How we’ll remember Heaney

Two writers share their memories of the late poet with the Irish World

Freelance writer Grainne McCool was in the audience for one of Heaney’s last public engagements at the Fleadh Cheoil in Derry earlier this month, when he performed The Poet and the Piper along with acclaimed piper Liam O’Flynn.

She said: “I am honoured to have seen Seamus Heaney one last time. He was humble, charming and the audience hung on his every word. It felt like we were sitting in a parlour with him storytelling and reading his works.  His innate humour and wit came through on the night. My lasting memory of Seamus Heaney will be hearing him read the infamous ‘Digging’ poem in front of a home audience. A magical, emotional and truly awe inspiring few moments. The world has lost a poetic genius.”

Kilburn-based Ursula O’Reilly was a student under Heaney in Belfast, during great political strife in the city and beyond. She said: “I was fortunate to have him as my teacher in Queens in the early 70s. He was a teacher, not a lecturer. He taught us to love Yeats, for example, through his energy and passion; his ability to animate the subject.  He was so full of life. I can still see him now, rushing to the lecture podium in the QFT. It seemed to me as impressionable teenager that he couldn’t wait to impart what he knew to his young student audience.”

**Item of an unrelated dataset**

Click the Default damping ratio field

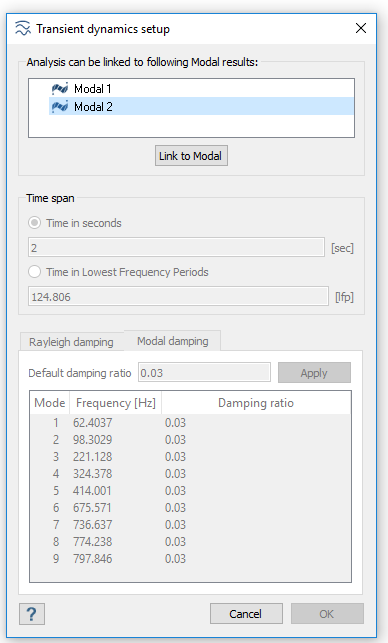point(204,373)
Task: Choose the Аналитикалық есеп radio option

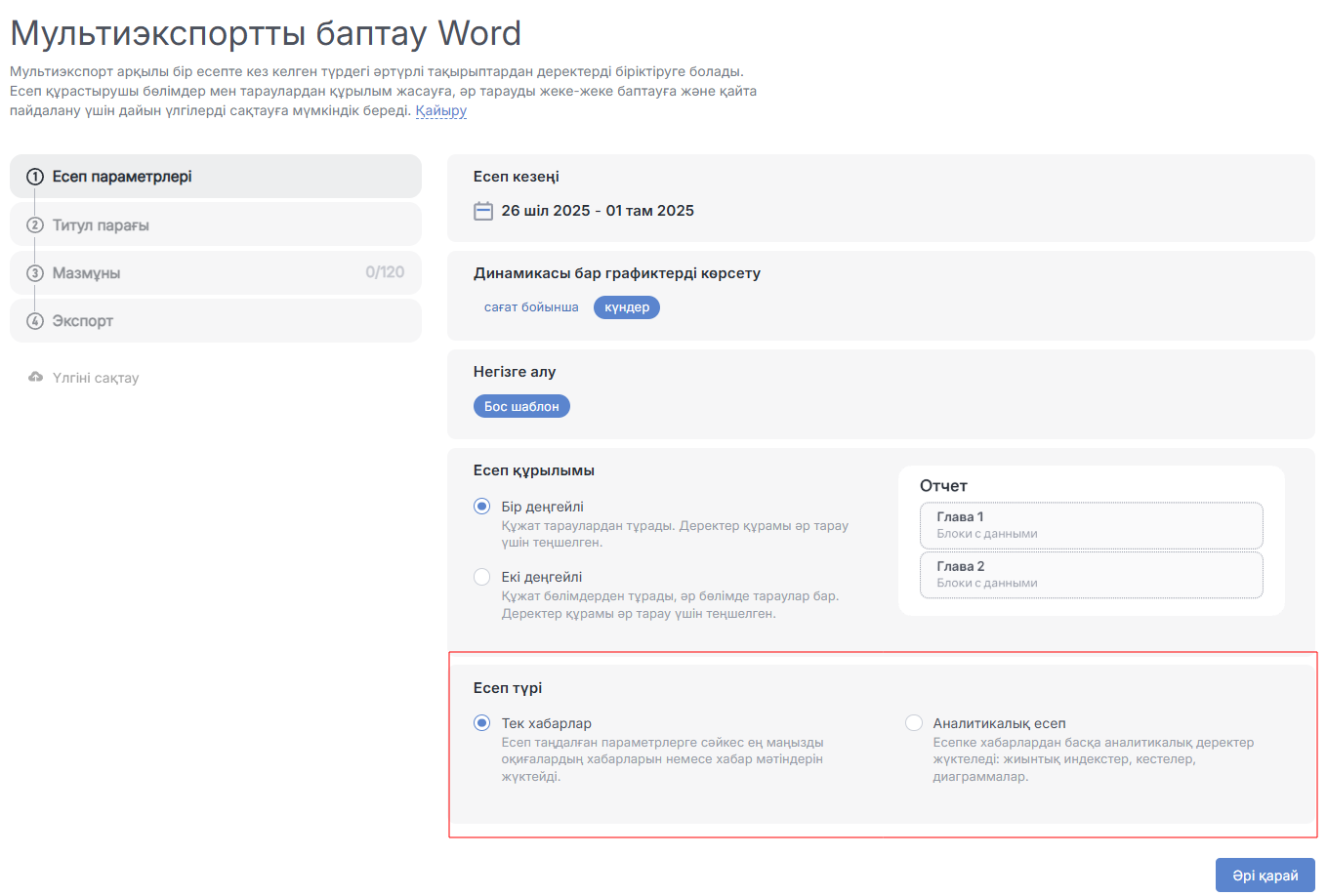Action: tap(914, 723)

She also remembers his generosity after the events of Bloody Sunday: “He was kindness itself to his Derry tutees and offered them hospitality and comfort. In fact, he was approachable and kindly disposed towards all of us, which was quite a rarity in those days, at a time when most lecturers made students feel like an irritating necessity, there to be tolerated so they could further their academic research.

“We had not realised he was famous, as he always appeared unassuming, but we were always aware of his intelligence and grateful for his humour and human touch, especially given the dark troubled times we were living in, in 70s Belfast. Seamus Heaney will be greatly missed by all those lucky to have met him.  He was a light in the darkness.”